### [Instructions for the task]
Copy each line below in which the string "computer" appears.
═══ Data for this task ═══
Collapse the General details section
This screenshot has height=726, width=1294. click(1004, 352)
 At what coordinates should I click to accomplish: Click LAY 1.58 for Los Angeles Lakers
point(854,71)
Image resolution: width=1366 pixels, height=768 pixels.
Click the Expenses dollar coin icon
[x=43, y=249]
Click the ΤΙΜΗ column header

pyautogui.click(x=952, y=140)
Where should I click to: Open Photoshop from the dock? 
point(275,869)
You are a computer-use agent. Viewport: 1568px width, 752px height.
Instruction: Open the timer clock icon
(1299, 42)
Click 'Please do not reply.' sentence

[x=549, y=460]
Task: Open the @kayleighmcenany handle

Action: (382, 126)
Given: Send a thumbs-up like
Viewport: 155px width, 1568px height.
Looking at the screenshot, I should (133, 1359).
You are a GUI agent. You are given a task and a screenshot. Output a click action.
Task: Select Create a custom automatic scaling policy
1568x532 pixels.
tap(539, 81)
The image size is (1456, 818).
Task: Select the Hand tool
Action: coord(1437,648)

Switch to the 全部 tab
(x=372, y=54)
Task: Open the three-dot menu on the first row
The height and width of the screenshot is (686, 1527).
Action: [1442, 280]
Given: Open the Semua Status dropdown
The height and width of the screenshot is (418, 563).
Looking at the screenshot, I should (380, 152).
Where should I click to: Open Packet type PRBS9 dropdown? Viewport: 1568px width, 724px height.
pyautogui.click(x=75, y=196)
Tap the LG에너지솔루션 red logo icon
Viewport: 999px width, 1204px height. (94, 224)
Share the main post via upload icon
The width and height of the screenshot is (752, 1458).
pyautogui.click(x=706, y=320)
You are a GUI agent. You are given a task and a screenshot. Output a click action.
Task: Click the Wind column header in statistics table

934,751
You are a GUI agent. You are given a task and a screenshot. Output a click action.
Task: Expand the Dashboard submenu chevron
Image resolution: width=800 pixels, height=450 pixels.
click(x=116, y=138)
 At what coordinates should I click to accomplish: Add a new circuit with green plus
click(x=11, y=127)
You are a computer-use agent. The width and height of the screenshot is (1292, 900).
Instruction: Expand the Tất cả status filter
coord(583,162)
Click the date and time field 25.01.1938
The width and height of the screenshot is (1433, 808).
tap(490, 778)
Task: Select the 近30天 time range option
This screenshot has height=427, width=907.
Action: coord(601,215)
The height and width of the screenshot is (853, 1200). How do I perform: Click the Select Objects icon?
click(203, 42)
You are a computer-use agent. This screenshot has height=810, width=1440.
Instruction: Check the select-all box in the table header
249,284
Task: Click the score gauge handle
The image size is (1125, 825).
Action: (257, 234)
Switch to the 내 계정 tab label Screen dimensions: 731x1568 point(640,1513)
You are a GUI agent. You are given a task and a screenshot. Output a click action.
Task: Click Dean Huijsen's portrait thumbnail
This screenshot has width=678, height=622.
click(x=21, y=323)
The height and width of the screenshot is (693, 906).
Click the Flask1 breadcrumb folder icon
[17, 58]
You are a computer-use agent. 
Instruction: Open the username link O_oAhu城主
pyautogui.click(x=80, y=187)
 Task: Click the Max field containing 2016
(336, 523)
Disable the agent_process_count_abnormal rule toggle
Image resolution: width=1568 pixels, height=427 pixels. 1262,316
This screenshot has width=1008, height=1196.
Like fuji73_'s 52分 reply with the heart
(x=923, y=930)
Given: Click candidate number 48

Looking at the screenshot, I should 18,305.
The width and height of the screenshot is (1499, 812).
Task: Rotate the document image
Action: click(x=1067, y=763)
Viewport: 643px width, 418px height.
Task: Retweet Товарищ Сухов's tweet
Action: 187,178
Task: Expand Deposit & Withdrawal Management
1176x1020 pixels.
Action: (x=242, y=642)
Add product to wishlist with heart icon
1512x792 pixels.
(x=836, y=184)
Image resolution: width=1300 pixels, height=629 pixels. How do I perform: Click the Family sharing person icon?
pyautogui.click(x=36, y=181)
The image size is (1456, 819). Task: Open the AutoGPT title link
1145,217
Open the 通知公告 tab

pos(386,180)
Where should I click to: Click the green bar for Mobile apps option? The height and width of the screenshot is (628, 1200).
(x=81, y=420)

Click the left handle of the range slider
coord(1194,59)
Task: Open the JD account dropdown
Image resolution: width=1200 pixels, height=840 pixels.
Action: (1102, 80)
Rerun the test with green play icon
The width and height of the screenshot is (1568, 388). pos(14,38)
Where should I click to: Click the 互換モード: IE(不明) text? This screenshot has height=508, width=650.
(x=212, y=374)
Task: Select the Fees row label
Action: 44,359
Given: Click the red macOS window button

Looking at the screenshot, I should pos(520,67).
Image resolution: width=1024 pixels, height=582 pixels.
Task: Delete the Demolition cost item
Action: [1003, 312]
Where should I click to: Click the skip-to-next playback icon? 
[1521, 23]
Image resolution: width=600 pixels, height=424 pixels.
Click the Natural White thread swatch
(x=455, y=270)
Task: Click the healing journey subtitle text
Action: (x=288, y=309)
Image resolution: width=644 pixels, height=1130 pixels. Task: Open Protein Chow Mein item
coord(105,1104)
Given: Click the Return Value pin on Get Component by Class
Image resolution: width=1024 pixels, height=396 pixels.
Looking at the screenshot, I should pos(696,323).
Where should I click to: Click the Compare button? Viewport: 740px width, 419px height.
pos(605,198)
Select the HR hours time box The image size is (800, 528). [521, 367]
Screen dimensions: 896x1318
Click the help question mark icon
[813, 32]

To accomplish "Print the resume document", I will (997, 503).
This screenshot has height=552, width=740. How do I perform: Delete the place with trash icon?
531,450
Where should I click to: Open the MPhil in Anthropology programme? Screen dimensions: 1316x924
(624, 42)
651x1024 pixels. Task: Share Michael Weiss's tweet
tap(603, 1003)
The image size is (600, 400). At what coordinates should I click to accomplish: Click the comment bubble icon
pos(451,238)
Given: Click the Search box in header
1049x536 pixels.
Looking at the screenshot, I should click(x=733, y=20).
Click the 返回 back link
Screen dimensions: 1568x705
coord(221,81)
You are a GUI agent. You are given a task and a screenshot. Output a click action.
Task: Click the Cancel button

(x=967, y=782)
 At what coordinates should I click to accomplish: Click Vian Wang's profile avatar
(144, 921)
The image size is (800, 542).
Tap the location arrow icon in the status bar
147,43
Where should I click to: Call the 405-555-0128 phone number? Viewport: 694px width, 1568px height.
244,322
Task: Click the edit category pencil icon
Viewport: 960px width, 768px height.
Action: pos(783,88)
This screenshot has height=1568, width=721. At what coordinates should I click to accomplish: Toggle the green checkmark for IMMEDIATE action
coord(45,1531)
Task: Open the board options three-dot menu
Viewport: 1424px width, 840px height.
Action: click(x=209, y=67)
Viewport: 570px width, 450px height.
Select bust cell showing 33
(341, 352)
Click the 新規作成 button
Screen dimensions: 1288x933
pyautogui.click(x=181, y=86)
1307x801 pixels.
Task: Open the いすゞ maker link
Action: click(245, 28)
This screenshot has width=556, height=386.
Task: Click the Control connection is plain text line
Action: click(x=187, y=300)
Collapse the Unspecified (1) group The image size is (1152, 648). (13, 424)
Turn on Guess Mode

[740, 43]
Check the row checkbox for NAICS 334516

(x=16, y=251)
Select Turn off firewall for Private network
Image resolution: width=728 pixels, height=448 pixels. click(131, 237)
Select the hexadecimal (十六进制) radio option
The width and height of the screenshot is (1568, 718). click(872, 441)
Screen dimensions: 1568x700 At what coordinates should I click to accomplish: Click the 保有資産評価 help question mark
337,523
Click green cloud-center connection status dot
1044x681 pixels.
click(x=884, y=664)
═══
### [Answer to the problem]
You are a computer-use agent. Viewport: 1568px width, 752px height.
You are a computer-use agent. The width and height of the screenshot is (1292, 900).
You are a computer-use agent. This screenshot has height=810, width=1440.
You are a computer-use agent. 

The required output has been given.